Treetops & Tribes of Bolaven Plateau | Luxury Laos Itinerary | Remote Lands

Four Thousand Islands which locally called Si Phan Don  is a remarkable river archipelago located approximately 2 hours south of Pakse Which is near the Cambodian border in the Mekong River. It’s a relaxing spot that made up of a number of tiny and big islands with unique and magnificent sceneries, where you can soak in the atmosphere of a riverside village. During the dry season, thousands of small islands and shoals emerge from the water, so local people call them Four Thousand Islands.

Immerse yourself in the local culture by cycling through traditional fishing towns or taking a walk through rice farms to see the breathtaking waterfalls. Kayak the Mekong for a chance to see the rare and endangered Irrawaddy Dolphins, or simply rest in a hammock while watching local fishermen cast their nets out artfully during the spectacular sunsets that happen most evenings in this part of the globe.

Staying on one of the larger islands, such as Don Khong Island, which contains guesthouses, restaurants, and cafés, is also an option.

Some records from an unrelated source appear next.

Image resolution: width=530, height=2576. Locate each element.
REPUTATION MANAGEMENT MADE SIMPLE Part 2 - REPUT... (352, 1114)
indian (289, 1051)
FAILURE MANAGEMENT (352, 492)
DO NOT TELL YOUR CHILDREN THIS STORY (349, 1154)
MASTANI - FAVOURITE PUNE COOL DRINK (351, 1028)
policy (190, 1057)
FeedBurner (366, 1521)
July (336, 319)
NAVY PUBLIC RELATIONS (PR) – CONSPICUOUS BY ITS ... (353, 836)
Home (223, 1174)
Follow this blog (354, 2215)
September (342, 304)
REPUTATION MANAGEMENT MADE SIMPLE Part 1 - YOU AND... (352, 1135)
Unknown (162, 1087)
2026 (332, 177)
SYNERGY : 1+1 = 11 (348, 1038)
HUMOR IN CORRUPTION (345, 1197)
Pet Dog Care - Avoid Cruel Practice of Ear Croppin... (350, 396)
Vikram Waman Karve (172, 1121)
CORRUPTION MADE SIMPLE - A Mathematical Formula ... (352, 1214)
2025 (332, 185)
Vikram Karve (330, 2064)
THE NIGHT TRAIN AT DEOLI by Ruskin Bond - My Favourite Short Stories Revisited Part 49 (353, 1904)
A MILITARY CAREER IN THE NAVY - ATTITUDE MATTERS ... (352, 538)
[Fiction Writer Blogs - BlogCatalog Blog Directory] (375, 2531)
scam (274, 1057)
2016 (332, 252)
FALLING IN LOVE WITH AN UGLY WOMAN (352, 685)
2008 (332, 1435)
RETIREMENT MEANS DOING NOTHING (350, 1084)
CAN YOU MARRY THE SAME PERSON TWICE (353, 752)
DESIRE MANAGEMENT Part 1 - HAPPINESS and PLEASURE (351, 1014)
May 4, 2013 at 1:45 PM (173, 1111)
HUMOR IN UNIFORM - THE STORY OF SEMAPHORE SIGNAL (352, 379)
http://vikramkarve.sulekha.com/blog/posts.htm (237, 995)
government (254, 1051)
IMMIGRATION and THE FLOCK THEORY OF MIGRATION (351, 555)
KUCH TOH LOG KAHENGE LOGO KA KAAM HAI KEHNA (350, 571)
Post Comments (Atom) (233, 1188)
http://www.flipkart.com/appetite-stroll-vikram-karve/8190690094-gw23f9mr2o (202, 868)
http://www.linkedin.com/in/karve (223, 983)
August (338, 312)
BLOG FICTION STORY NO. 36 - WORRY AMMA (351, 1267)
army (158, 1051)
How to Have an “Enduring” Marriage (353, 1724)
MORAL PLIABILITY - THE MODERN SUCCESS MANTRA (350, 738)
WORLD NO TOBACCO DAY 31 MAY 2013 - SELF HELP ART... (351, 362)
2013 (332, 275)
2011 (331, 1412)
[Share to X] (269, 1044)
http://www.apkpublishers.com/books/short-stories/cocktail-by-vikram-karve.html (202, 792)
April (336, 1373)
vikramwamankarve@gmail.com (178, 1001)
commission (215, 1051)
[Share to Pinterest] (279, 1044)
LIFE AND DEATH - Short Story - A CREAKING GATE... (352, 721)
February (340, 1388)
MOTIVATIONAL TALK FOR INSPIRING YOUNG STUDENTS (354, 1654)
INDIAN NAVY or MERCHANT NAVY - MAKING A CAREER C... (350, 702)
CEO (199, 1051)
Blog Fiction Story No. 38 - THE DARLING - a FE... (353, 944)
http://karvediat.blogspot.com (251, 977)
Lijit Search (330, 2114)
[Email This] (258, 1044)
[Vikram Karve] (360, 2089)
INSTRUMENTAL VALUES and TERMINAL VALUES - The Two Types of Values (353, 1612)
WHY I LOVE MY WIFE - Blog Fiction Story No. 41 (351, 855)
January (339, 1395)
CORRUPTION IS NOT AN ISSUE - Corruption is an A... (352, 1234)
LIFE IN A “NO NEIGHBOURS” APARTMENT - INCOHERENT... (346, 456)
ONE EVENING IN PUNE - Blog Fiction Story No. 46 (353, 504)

One of Laos’ most spectacular natural attractions is the Khone Falls, a sequence of cascading waterfalls on the Mekong River. The spectacular falls in Champasak province, close the Cambodian border, are the greatest in Southeast Asia in terms of volume.

The falls, also known as Khone Phapheng, are found in the Si Phan Don region, which means “four thousand islands” in Thai. The Mekong river widens at this point; during the wet season, the river and sequence of waterfalls are kilometers wide and stretch for about 10 kilometers downstream.

The Khone Falls are located south of Don Khon island, in a region where a small group of endangered Irrawaddy dolphins can be found. The waterfall reaches a height of 21 meters at its tallest point. A lookout with a pavilion is located just above the Khone Falls and offers spectacular views of the waterfalls and surrounding islands. A number of food kiosks and handicraft stalls may be found nearby.